All the blobs are wrapped in b''
, which is how python3 prints out bytes
objects. If we strip that out and just look at the string inside, we're left
with something that seems a lot like base64 – let's test this theory:
cat sample-1 | awk 'NR==13{print}' "$f" | # print its 13th line sed -E "s/^b'(.*)'$/\1/" | # strip the surrounding b'' base64 -d | # decode base64 file - # inspect the decoded data
base64
decodes the data without complaint, and file manages to identify the contents:
/dev/stdin: zlib compressed data
There isn't a standard unix utility for zlib decompression (without a gzip
header, at least), but the zlib-flate
tool is widely packaged as part of
qpdf
.
Piping through zlib-flate -uncompress
, file
identifies what's inside the next layer:
/dev/stdin: RIFF (little-endian) data, WAVE audio, Microsoft PCM, 8 bit, mono 1200 Hz
We get an audio file – there is a constant 600Hz tone, and a burst of activity in the middle. I tried some tools for decoding data from various tape formats, as hinted in the description, but none produced any output.
Zooming in on the waveform in Audacity, some structure becomes clear:
The signal is switching between two distinct frequencies – this is a simple form of digital-over-analog data transmission known as FSK (frequency shift keying). This pattern is also visible if we inspect the wave file in a hex editor:
Every run of 16 bytes (16 audio samples) alternates between high and low values either every byte (600Hz), or every second byte (300Hz). Each of these 16-sample runs represents either a low or high bit.

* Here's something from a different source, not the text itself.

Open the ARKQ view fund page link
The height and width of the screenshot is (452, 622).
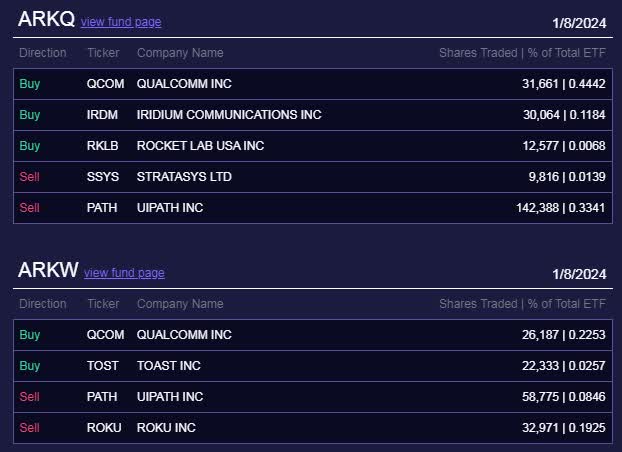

Let's see what we end up with after decoding a blob like this, and resizing the window until patterns seem to line up (12 characters wide):
111111111111 [1s truncated] 111111111111 101111111111 101110100110 001110111100 101110010000 101110110110 001110110111 101110111011 001110110010 001110010000 001110011101 001110010000 001110010100 001110011000 001110010110 001110010000 101110011000 111110010100 111111111111 [1s truncated] 111111111111
Chopping off all the 1s at the start and end:
010011010111 011110010111 001000000111 011011010111 011011110111 011101100111 011001010111 001000000111 001110100111 001000000111 001010000111 001100000111 001011000111 001000000111 001100000111 001010010111
Now we're left with what could reasonably be ASCII text (note the 0 MSB), separated by "0111". Let's decode it:
My move : (0, 0)
SHALL WE PLAY A GAME
Let's decode all of the blobs we've collected, to try and figure our what we're being asked to do:
Occurrences | Decoded text |
---|---|
9 | My move : (0, 0) |
8 | My move : (0, 1) |
5 | My move : (0, 2) |
7 | My move : (1, 0) |
6 | My move : (1, 1) |
10 | My move : (1, 2) |
3 | My move : (2, 0) |
4 | My move : (2, 1) |
3 | My move : (2, 2) |
And, when we send a line of text:
Unable to decompress the data
Presumably we're supposed to communicate back to the server in the same format (and the server is trying to unzlib our message unsuccessfully).
The moves we've seen the server make are all pairs of numbers in the range 0-2, presumably coordinates. Mulling this over for a while, it seems likely we're supposed to play Naughts and Crosses!
We grabbed the unbeatable Tic Tac Toe AI from this article, and modified it to perform I/O in this format:
~ $ python tictac.py My move : (0, 0) (1, 1) My move : (1, 0) (2, 0) My move : (0, 2) (0, 1) My move : (2, 2) (2, 1)
Piping this in a circle with nc
via our encoder/decoder scripts, we can play a game!
My move : (0, 0) (1, 1) My move : (1, 2) (0, 2) My move : (1, 0) (2, 0) You won! now the score is 1(won):0(drawn):0(lost) onto the next! My move : (1, 0)
If we let play continue for 50 games:
You won! now the score is 39(won):11(drawn):0(lost) That's not good enough.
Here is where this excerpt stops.